--- START PAGE TEXT ---

Aggregates

Reference documentation

What is a Sensu named aggregate?

Sensu named aggregates are collections of check results, accessible via the Aggregates API. Check aggregates make it possible to treat the results of multiple disparate check results – executed across multiple disparate systems – as a single result.

When should named aggregates be used?

Check aggregates are extremely useful in dynamic environments and/or environments that have a reasonable tolerance for failure. Check aggregates should be used when a service can be considered healthy as long as a minimum threshold is satisfied (e.g. are at least 5 healthy web servers? are at least 70% of N processes healthy?).

How do named aggregates work?

Check results are included in an aggregate when a check definition includes the aggregate definition attribute. Check results that provide an "aggregate": "example_aggregate" are aggregated under the corresponding name (e.g. example_aggregate), effectively capturing multiple check results as a single aggregate.

Example aggregated check result

Aggregated check results are available from the Aggregates API, via the /aggregates/:name API endpoint. An aggregate check result provides a set of counters indicating the total number of client members, checks, and check results collected, with a breakdown of how many results were recorded per status (i.e. ok, warning, critical, and unknown).

{
  "clients": 15,
  "checks": 2,
  "results": {
    "ok": 18,
    "warning": 0,
    "critical": 1,
    "unknown": 0,
    "total": 19,
    "stale": 0
  }
}

Additional aggregate data is available from the Aggregates API, including Sensu client members of a named aggregate, and the corresponding checks which are included in the aggregate:

$ curl -s http://localhost:4567/aggregates/elasticsearch/clients | jq .

--- END PAGE TEXT ---
--- START ENTRIES ---

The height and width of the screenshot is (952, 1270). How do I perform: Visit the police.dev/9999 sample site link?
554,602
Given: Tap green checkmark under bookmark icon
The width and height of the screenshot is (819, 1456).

--- END ENTRIES ---
--- START ENTRIES ---

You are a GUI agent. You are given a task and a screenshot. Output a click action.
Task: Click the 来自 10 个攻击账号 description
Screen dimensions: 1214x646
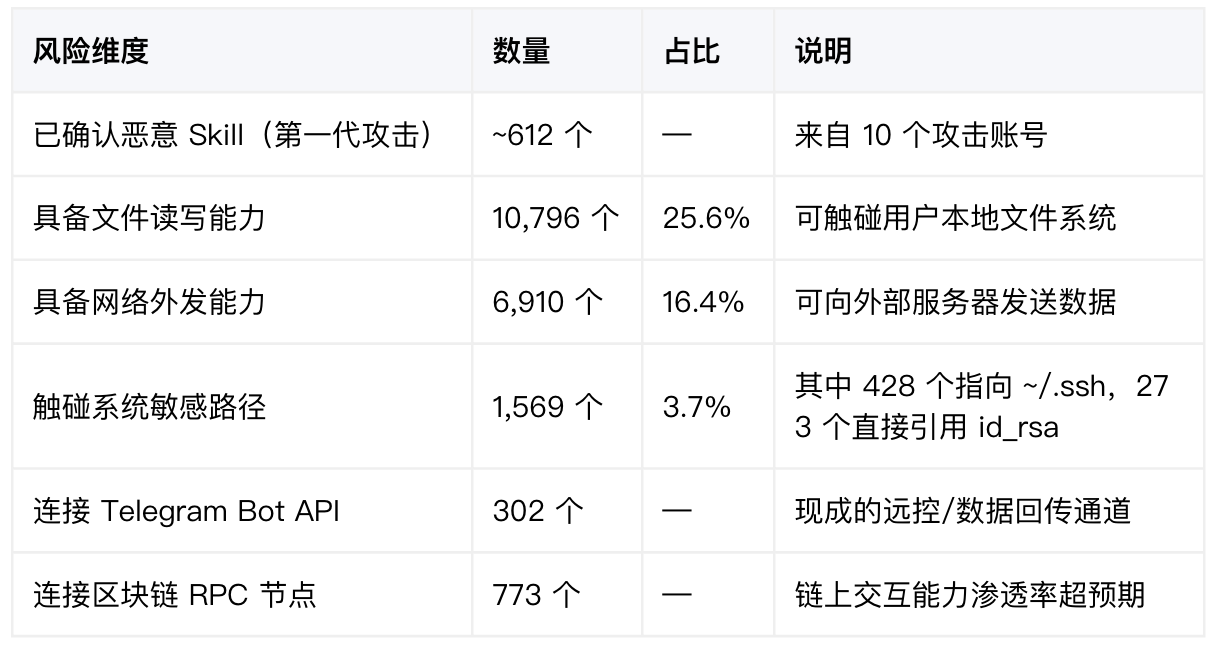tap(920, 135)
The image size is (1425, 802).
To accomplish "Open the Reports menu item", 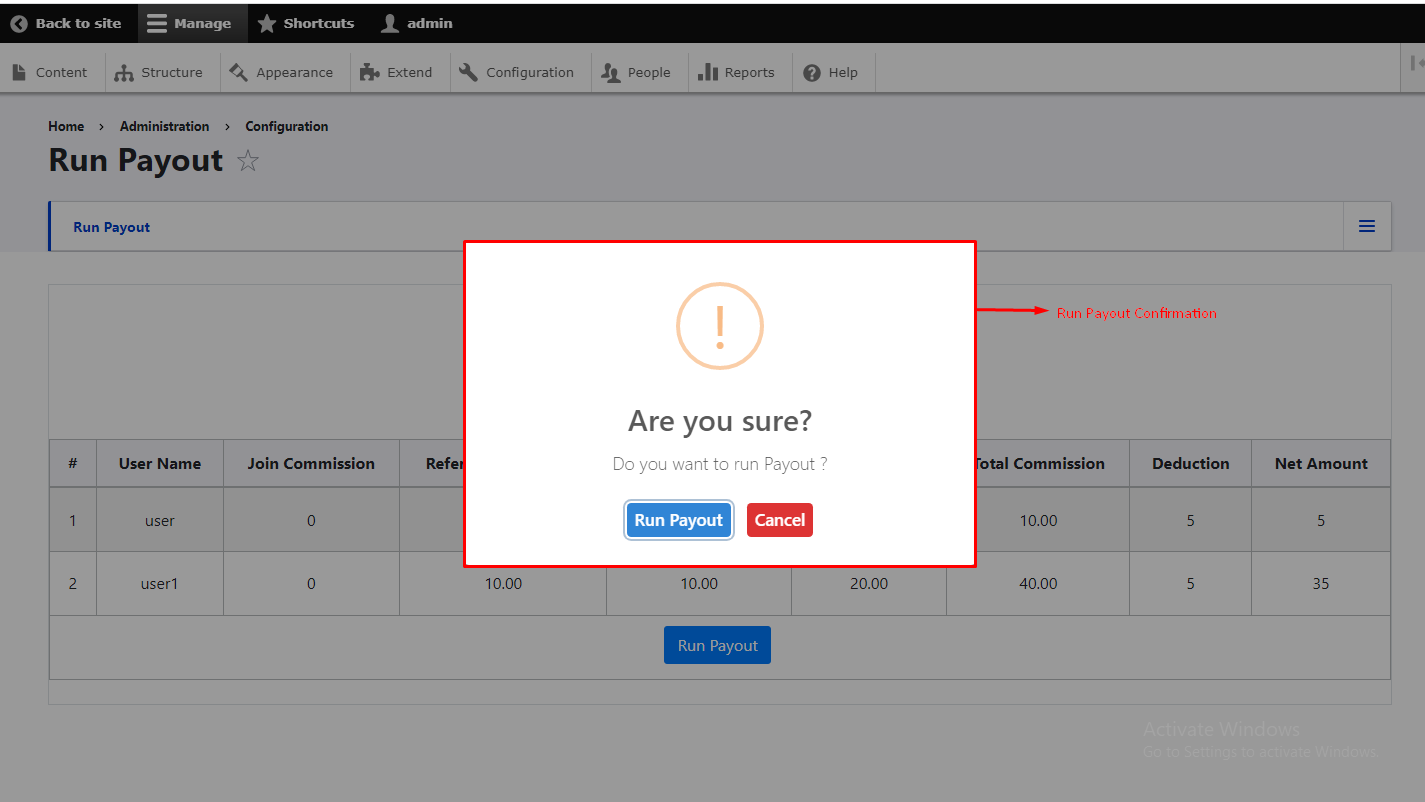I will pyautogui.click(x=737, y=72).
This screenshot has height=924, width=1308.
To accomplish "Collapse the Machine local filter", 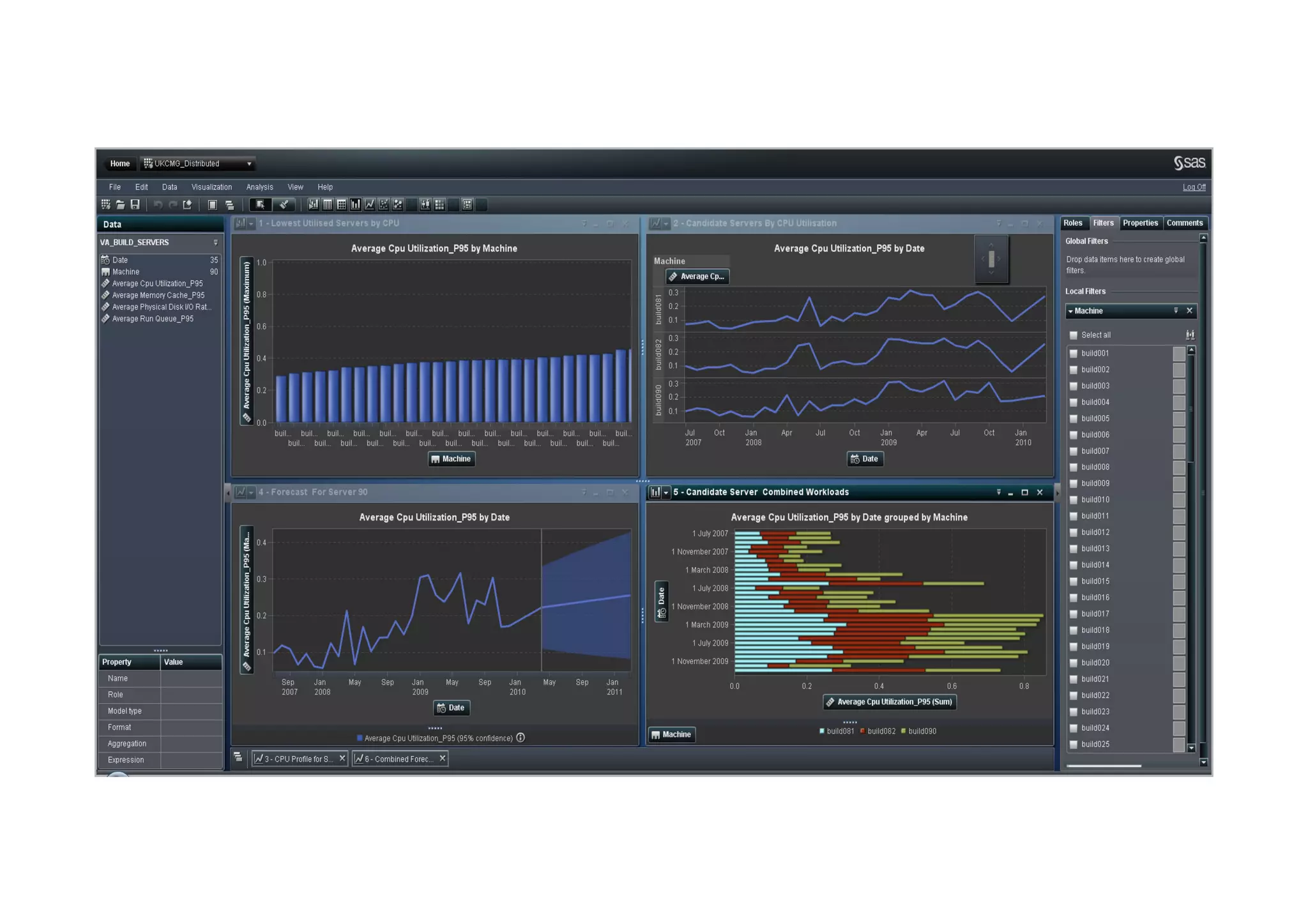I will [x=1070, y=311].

--- END ENTRIES ---

• _SET TASKS_:
1: What keys appear inside the "results" object of the example aggregated check result on the Sensu aggregates page?
2: According to the Sensu aggregates page, which API endpoint provides aggregated check results?
3: Write the next part of the Sensu aggregates page, picking up after its final line.
The entries are separate material and have no connection to the Sensu aggregates page.

• _EXPECTED ANSWERS_:
1: ok, warning, critical, unknown, total, stale

2: The /aggregates/:name endpoint of the Aggregates API.

3:
[
  {
    "name": "i-424242",
    "checks": [
      "elasticsearch_service",
      "elasticsearch_cluster_health"
    ]
  },
  {
    "name": "1-424243",
    "checks": [
      "elasticsearch_service"
    ]
  },
]

Aggregate data may also be fetched per check that is a member of the named aggregate, along with the corresponding clients that are producing results for said check:

$ curl -s http://localhost:4567/aggregates/elasticsearch/checks | jq .
[
  {
    "name": "elasticsearch_service",
    "clients": [
      "i-424242",
      "i-424243"
    ]
  },
  {
    "name": "elasticsearch_cluster_health",
    "clients": [
      "i-424242"
    ]
  }
]

Aggregate configuration

Example aggregate definition

The following is an example check definition, a JSON configuration file located at /etc/sensu/conf.d/check_aggregate_example.json.

{
  "checks": {
    "example_check_aggregate": {
      "command": "do_something.rb -o option",
      "aggregate": "example_aggregate",
      "interval": 60,
      "subscribers": [
        "my_aggregate"
      ],
      "handle": false
    }
  }
}

Aggregate definition specification

NOTE: aggregates are created via the aggregate Sensu check definition attribute. The configuration example(s) provided above, and the “specification” provided here are for clarification and convenience only (i.e. this “specification” is just a subset of the check definition specification, and not a definition of a distinct Sensu primitive).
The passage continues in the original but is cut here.